Screenshot grounding data
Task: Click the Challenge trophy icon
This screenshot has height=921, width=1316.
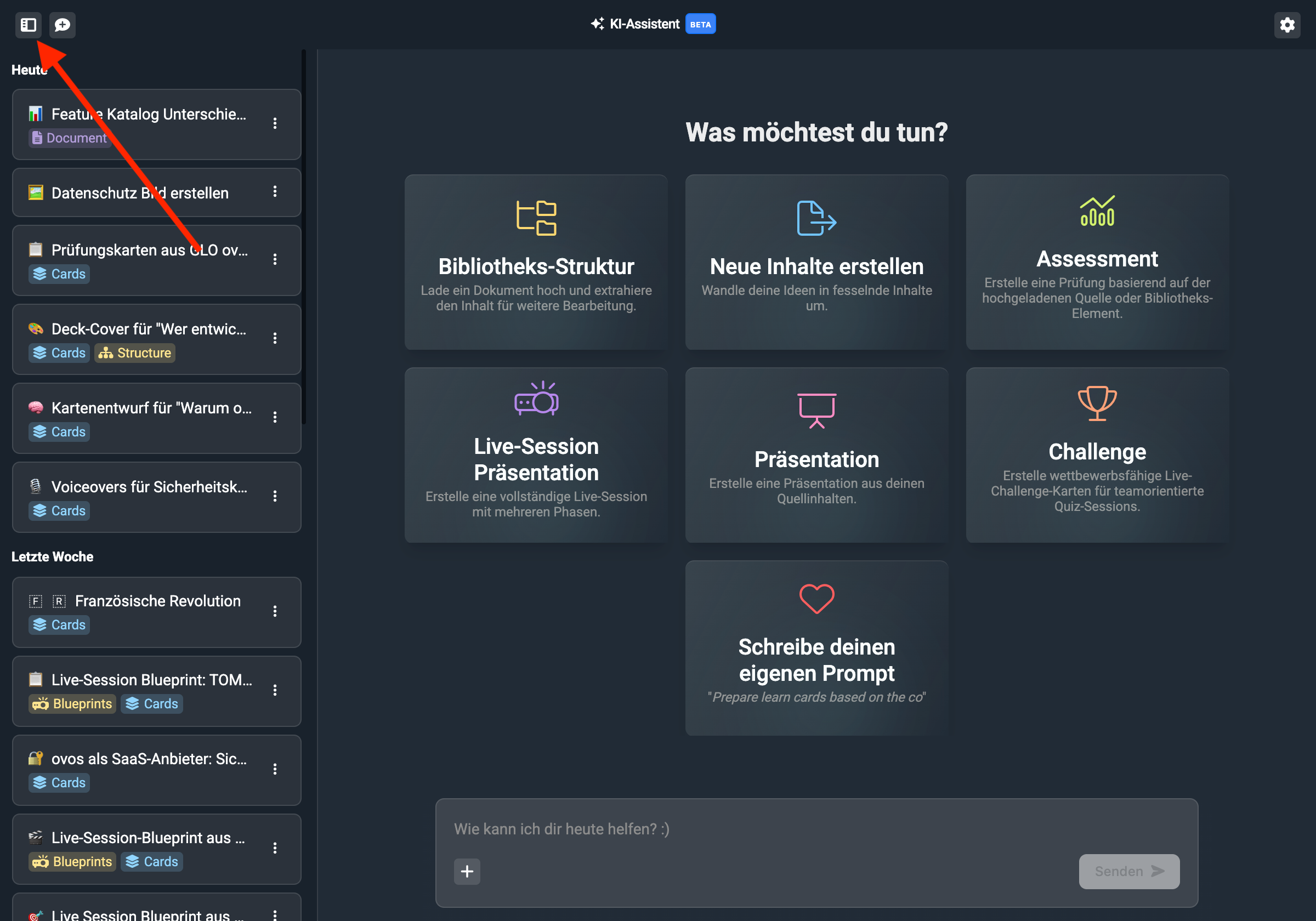Action: click(x=1097, y=403)
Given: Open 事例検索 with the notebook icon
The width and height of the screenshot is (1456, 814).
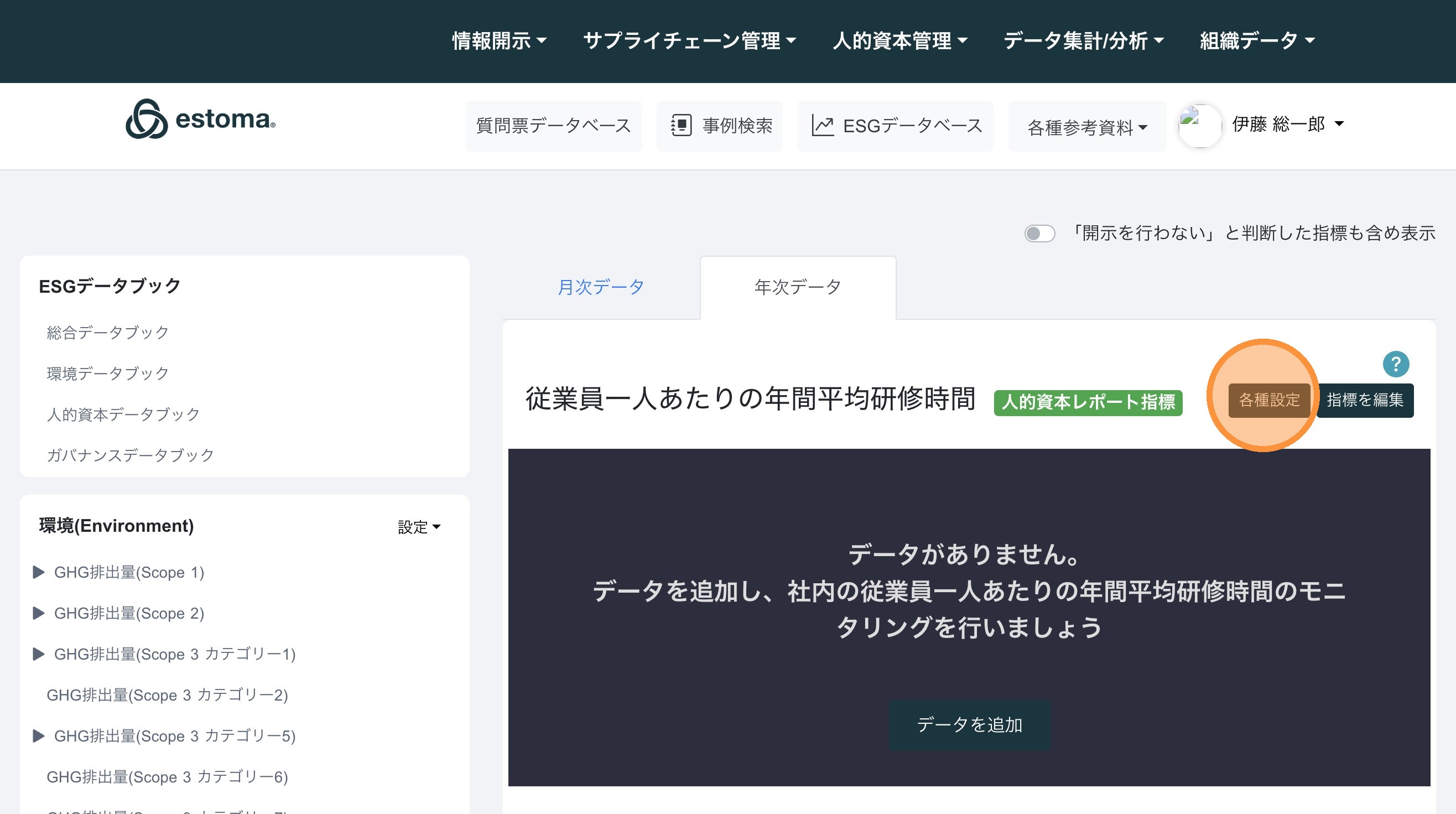Looking at the screenshot, I should click(720, 126).
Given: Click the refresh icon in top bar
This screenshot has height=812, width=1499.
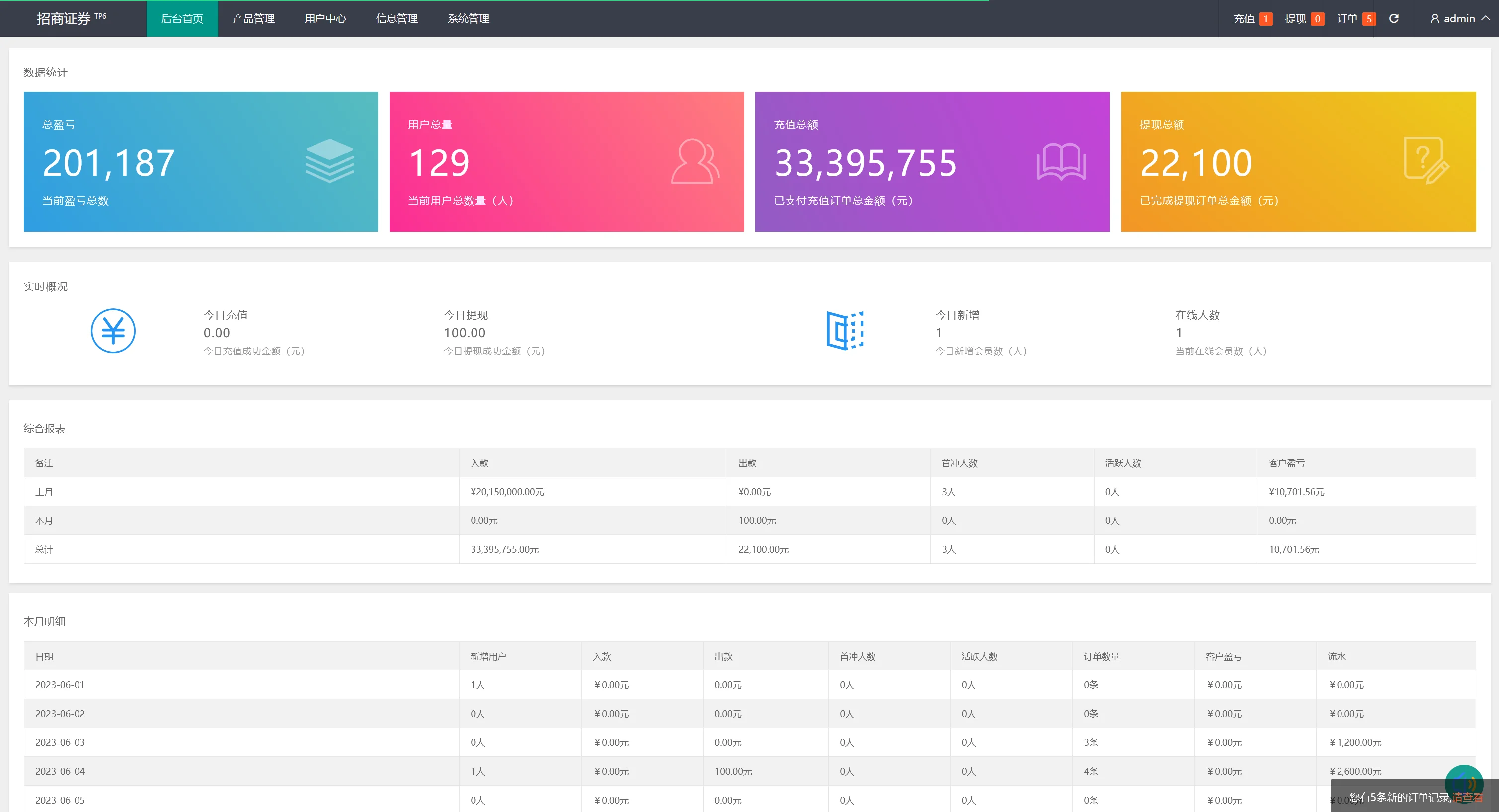Looking at the screenshot, I should coord(1394,18).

Activity → Extract exactly the lines from the one containing "Given: Click the refresh icon in top bar" through the last line of the records above, both included, and leave out the pictures.

Answer for this exercise →
Given: Click the refresh icon in top bar
This screenshot has height=812, width=1499.
Looking at the screenshot, I should coord(1394,18).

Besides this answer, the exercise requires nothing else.